Das Ergebnis: Das ventral-mediale präoptische Aral – kurz VMPO -, eine Region des Hypothalamus, die unmittelbar neben der Blut-Hirn-Schranke liegt, wurde durch die Infektion stark aktiviert: „Was passiert, ist, dass die Zellen der Blut-Hirn-Schranke, die in Kontakt mit dem Blut und dem peripheren Immunsystem stehen, aktiviert werden. Diese nicht-neuronalen Zellen sondern daraufhin Botenstoffe ab, die wiederum die Population von Neuronen aktivieren, die wir gefunden haben“, erklärt Teamkollegin Catherine Dulac. Ein Bereich des Hypothalamus, der neben dem Trenner zwischen Blutkreislauf und Gehirn liegt, kommuniziert also direkt mit dem Immunsystem und braucht dazu auch keine Neuronen. Alles passiert sozusagen vollautomatisch in einer Art Kaskade.

Im Folgeversuch triggerte das Team das Mäusegehirn, ohne dass überhaupt eine Infektion vorlag. Sie stimulierten die entsprechende Hirnregion dazu künstlich. Und siehe da: Auch das funktionierte. Die Körpertemperatur der Mäuse stieg, sie fraßen weniger und hielten sich bevorzugt an einem auf 30 Grad Celsius beheizten Bereich ihres Käfigs auf. Darüber hinaus aktivierten die entsprechenden Neuronen nicht weniger als zwölf Hirnareale - unter anderem die für Schmerzempfinden, Durst oder soziale Interaktionen: „Was darauf hindeutet, dass auch andere Krankheitsverhaltensweisen durch die Aktivität dieser Neuronen beeinflusst werden könnten“, formulierten es die Forschenden vorsichtig.
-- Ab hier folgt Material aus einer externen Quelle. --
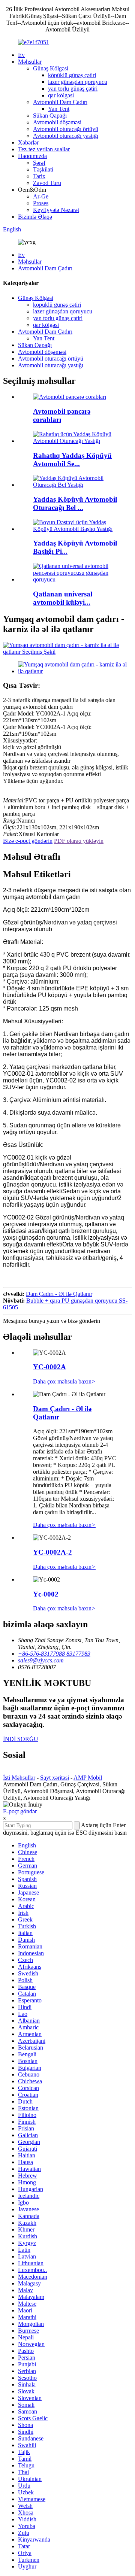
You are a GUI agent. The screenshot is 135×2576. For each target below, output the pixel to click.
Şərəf (39, 163)
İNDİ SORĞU (20, 1739)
Hilfe für Chemo-Patienten?

Die Reaktionen auf Krankheiten haben sich evolutionär zu unserem Vorteil entwickelt. Doch allzu viel davon kann schädlich sein: Fieber beispielsweise kann helfen, Krankheitserreger zu bekämpfen – wird es jedoch zu hoch, kann es den Körper schädigen und sogar unser Leben bedrohen. Ähnliches gilt für ein verringertes Hunger- und Durstgefühl. Die Forschenden hoffen nun, mit einem genaueren Verständnis der zugrundeliegenden Mechanismen, bestimmte Prozesse gezielt umkehren zu können: „Wenn wir wissen, wie das funktioniert, können wir vielleicht Patienten helfen, die Schwierigkeiten mit dieser Art von Symptomen haben, zum Beispiel Krebspatienten während einer Chemotherapie“, so Osterhout.